Ternary Polymer Solar Cell with Boosted Performance

Ternary Polymer Solar Cell with Boosted Performance

Author: Verena Langowski

Polymer solar cells (PSCs) are more lightweight than their silicon counterparts. They are flexible, semi-transparent, and easy to make. However, their low efficiency and poor stability under constant sunlight and heat are still a problem. The active layer of a PSC separates the irradiation-produced “excitons” into a positive charge and an electron. They are then extracted to a positive and negative electrode, providing electricity. A binary active layer in a polymer solar cell consists of two types of molecules or polymers mixed together. They act as “donors” and “acceptors”. A third compound can be introduced into this blend to manipulate various properties of the active layer.

Chaohua Cui, Soochow University, Suzhou, China, and colleagues have developed a ternary active layer for PSCs.

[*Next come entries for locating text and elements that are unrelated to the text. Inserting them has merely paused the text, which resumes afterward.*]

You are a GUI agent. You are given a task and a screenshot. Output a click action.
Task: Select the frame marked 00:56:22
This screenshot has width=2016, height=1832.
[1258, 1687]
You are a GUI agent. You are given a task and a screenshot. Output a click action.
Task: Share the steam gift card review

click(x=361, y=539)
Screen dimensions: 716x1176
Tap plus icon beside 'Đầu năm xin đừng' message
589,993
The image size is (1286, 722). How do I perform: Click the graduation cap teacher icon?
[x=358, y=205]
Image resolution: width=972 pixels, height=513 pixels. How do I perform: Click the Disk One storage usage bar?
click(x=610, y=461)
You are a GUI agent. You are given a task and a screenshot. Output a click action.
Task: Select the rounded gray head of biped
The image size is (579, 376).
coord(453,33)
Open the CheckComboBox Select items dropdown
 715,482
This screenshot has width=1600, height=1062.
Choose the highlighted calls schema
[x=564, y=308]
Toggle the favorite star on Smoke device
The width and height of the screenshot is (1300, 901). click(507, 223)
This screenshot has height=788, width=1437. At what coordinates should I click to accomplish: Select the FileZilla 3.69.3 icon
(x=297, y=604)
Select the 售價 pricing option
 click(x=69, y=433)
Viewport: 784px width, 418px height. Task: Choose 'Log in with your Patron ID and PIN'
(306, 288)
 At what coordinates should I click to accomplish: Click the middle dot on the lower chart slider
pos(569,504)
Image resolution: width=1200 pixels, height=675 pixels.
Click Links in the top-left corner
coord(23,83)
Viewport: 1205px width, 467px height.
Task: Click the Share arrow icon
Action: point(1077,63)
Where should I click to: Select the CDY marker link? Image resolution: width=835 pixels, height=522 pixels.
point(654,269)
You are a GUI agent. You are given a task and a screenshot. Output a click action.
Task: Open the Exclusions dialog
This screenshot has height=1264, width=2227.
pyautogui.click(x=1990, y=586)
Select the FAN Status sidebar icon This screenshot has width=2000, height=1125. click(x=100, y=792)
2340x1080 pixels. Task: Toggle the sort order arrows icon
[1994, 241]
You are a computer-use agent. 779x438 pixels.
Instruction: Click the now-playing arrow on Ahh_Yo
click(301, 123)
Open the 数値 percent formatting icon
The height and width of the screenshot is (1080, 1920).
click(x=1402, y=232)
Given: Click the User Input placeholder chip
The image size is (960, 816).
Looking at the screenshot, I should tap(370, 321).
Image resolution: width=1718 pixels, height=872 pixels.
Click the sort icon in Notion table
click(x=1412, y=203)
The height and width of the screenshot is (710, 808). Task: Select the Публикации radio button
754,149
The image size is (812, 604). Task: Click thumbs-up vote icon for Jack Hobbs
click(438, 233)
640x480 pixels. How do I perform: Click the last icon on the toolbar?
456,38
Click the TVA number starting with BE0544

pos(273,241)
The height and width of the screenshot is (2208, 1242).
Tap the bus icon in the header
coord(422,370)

The researchers have introduced the new molecule, IBC-F (pictured above), into a host blend of the polymer PBDB-T, a common donor material for organic solar cells, and the molecule IE4F-S, an organic semiconductor acceptor (both pictured below). IBC-F consists of donor (D) and acceptor (A) units, which are connected via π-bridges (A-π-D-π-A). It shares its donor unit, a central indacenodithiophene (IDT), with the host molecule IE4F-S.

 

The team found that these new PSCs have an improved performance. A binary reference device without IBC-F showed a power conversion efficiency (PCE) of 13.70 %. By adding 20 % IBC-F into the blend, PCE was increased to 15.06 %. According to the researchers, the IBC-F molecule delivers energy to the PBDB-T polymer as a sensitizer via a Förster resonance energy transfer (FRET) mechanism. IBC-F also improves the morphology of the active layer. Therefore, charge dissociation and extraction are easier. In addition, IBC-F improves the stability of the PSC under constant irradiation and heat treatment.